Impact of poverty in the early development of executive attention
Executive attention refers to the neuro-cognitive system involved in the regulation of attention and actions in voluntary effortful mode, which has been associated with the function of a network of brain areas with a main node in the anterior cingulate cortex. The control of attention is key to learning and constitutes a fundamental mechanism for the development of behavioral self-regulation. Previous research has shown the predictive power of this cognitive skill for many life outcomes, including school achievement and socialization in childhood, as well as health, and professional success in adulthood. Executive attention development starts in the first year of life and shows a major growth spurt during the pre-school years. In this talk, I will present data of a longitudinal study run with babies from 9 to 36 months of age in which cognitive and brain makers of executive attention were examined and contrasted in function of the socio-economic status of the family.

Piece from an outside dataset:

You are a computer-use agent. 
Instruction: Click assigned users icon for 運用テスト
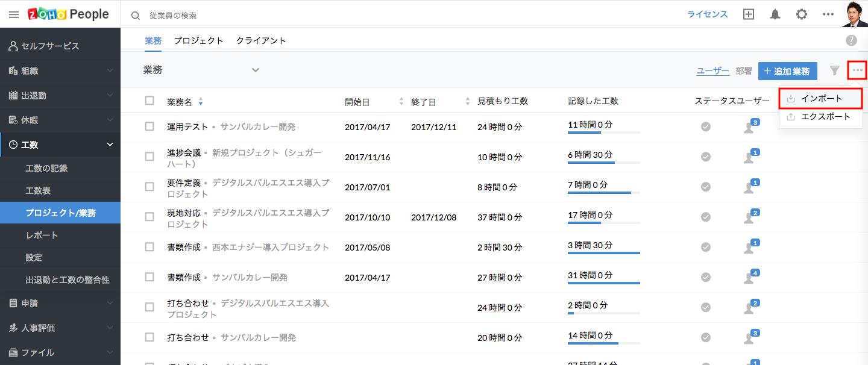[x=749, y=127]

Findings reveal a significant impact of poverty on both cognitive and brain markers of this important skill from very early on.

Literature to share
• Conejero, A., Guerra, S., Abundis-Gutiérrez, A., & Rueda, M.R. (2016). Frontal theta activation associated with error detection in toddlers: Influence of familial socioeconomic status. Developmental Science, doi: 10.1111/desc.12494
• Rueda, M.R., & Cómbita, L.M. (2013). The nature and nurture of executive attention development. Chapter 2 in Cognition and brain development: Converging evidence from various methodologies (B.R. Kar, Ed.). Washington DC: American Psychological Association.